## DOCUMENT
╭──

Le contrôle des permissions d’accès et surtout le suivi de ces accès permet d’avoir un premier niveau d’alerte en cas de mouvements suspects, que ceux-ci soient le fait d’un employé indélicat ou d’un pirate ayant réussit à pénétrer le système. Nous avons chaque jour des preuves que cela est possible.

L’autre solution consiste à protéger les données elles-mêmes afin de les rendre inexploitables en l’état en cas de piratage.

Protéger la données elle-même : le chiffrement

Le chiffrement reste une valeur sûre pour protéger des données de manière efficace. Comme le définit Wikipedia « Le chiffrement est un procédé de cryptographie grâce auquel on souhaite rendre la compréhension d’un document impossible à toute personne qui n’a pas la clé de (dé)chiffrement. ». Le chiffrement présente donc un réel intérêt pour les entreprises qui souhaitent protéger des données telles que celles liées à leur propriété intellectuelle pour les rendre illisibles, même (et surtout) en cas de vol. Il faudrait en effet déployer des efforts considérables et utiliser un matériel sophistiqué tel qu’un supercalculateur, pour avoir une chance de déchiffrer des données chiffrées obtenues de manière frauduleuse.

Une fois chiffrées, les données ne peuvent être lues que par les personnes ayant la clé pour pouvoir le faire et ce, où qu’elles sont stockées. Qu’elles soient sur le réseau de l’entreprise, dans le cloud, sur une clé USB ou qu’elles soient échangées par email ou tout autre moyen. Les données chiffrées resteront constamment protégées. L’entreprise sera ainsi la seule à pouvoir accéder au contenu des fichiers, garantissant ainsi leur totale sécurité.

Il convient toutefois de choisir sa solution de chiffrement avec soin. Mieux vaut éviter les solutions de chiffrement non validées ou gratuites dont la fiabilité n’est pas complètement garantie. Idéalement, une entreprise devra porter son choix vers une solution certifiée par des organismes reconnus tel que l’ANSSI (Agence nationale de la sécurité des systèmes d’information).

Ensuite, il faut que cette solution garantisse à l’entreprise, et uniquement à l’entreprise, la totale responsabilité en ce qui concerne la gestion des clés. Le chiffrement doit se faire sur votre système avec la clé conservée en interne.

Si vous décidez d’opter pour le chiffrement et que vous restez maître de vos clés, alors la sécurité de votre propriété intellectuelle sera pleinement garantie.

Dans une récente étude, l’institut Ponemon révélait que « 33 % des entreprises françaises disposent d’une stratégie de chiffrement ». On peut s’étonner que le nombre d’utilisateurs soit si faible alors que la protection des données n’a jamais été aussi importante. Mais soyons positif cela laisse une bonne marge de progression. (‎Par Xavier Dreux, Responsable Marketing chez Prim’X)

╰──

## ACTIONS À MENER
a. Répondez à ces questions sur l'article consacré au chiffrement :
(i) Quel organisme est donné en exemple pour certifier une solution de chiffrement ?
(ii) D'après l'étude de l'institut Ponemon, quelle part des entreprises françaises a une stratégie de chiffrement ?
(iii) Quel matériel faudrait-il pour avoir une chance de déchiffrer des données obtenues de manière frauduleuse ?
b. Donnez tous les lieux et moyens cités par leur nom dans l'article sur le chiffrement où les données chiffrées restent protégées.
c. Dans l'article sur le chiffrement, reproduisez le passage qui commence aux mots "Il convient toutefois" et s'arrête après les mots "conservée en interne.".
Vous n'aurez pas besoin des lignes qui viennent ensuite.

## DONNÉES AFFICHÉES
╭──

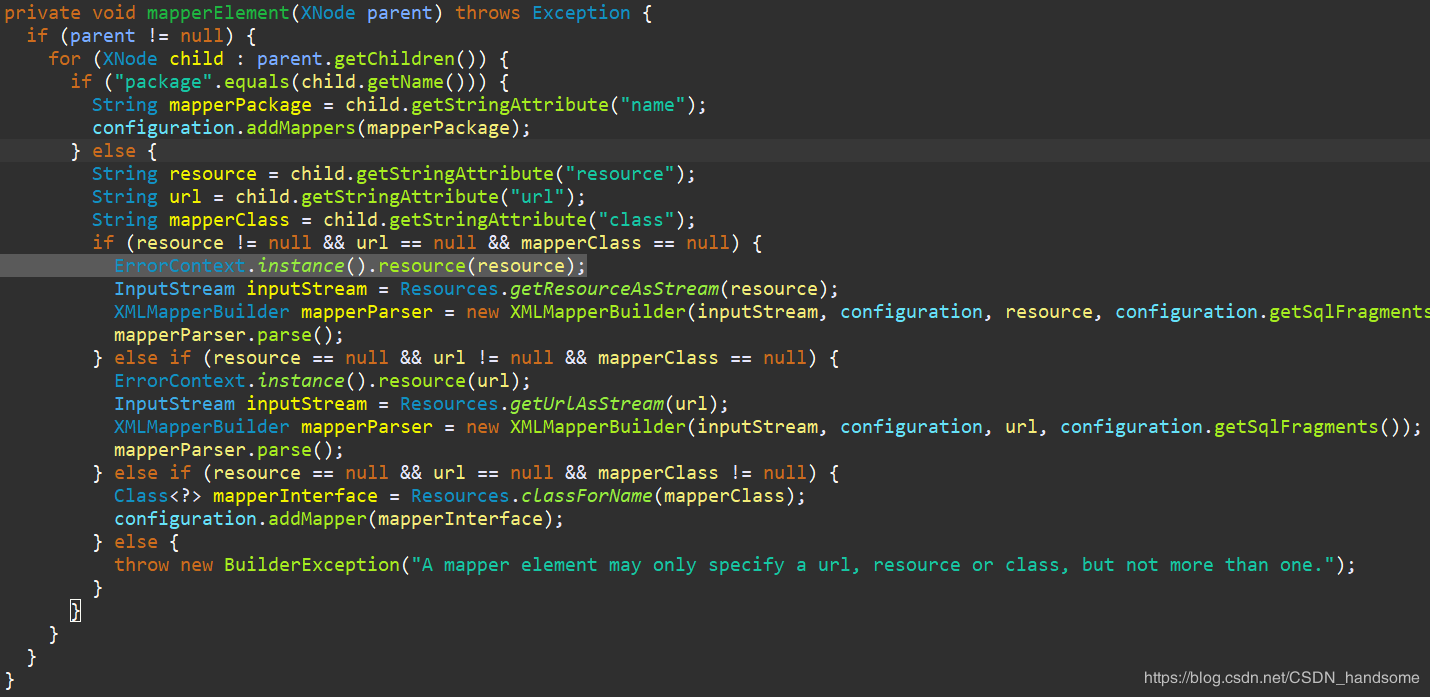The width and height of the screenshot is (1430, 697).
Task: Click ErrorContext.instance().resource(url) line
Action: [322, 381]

╰──

## RÉSULTATS FINAUX
a.
(i) L'ANSSI (Agence nationale de la sécurité des systèmes d'information)
(ii) 33 %
(iii) Un matériel sophistiqué tel qu'un supercalculateur

b.
- le réseau de l'entreprise
- le cloud
- une clé USB
- l'email

c.
Il convient toutefois de choisir sa solution de chiffrement avec soin. Mieux vaut éviter les solutions de chiffrement non validées ou gratuites dont la fiabilité n’est pas complètement garantie. Idéalement, une entreprise devra porter son choix vers une solution certifiée par des organismes reconnus tel que l’ANSSI (Agence nationale de la sécurité des systèmes d’information).

Ensuite, il faut que cette solution garantisse à l’entreprise, et uniquement à l’entreprise, la totale responsabilité en ce qui concerne la gestion des clés. Le chiffrement doit se faire sur votre système avec la clé conservée en interne.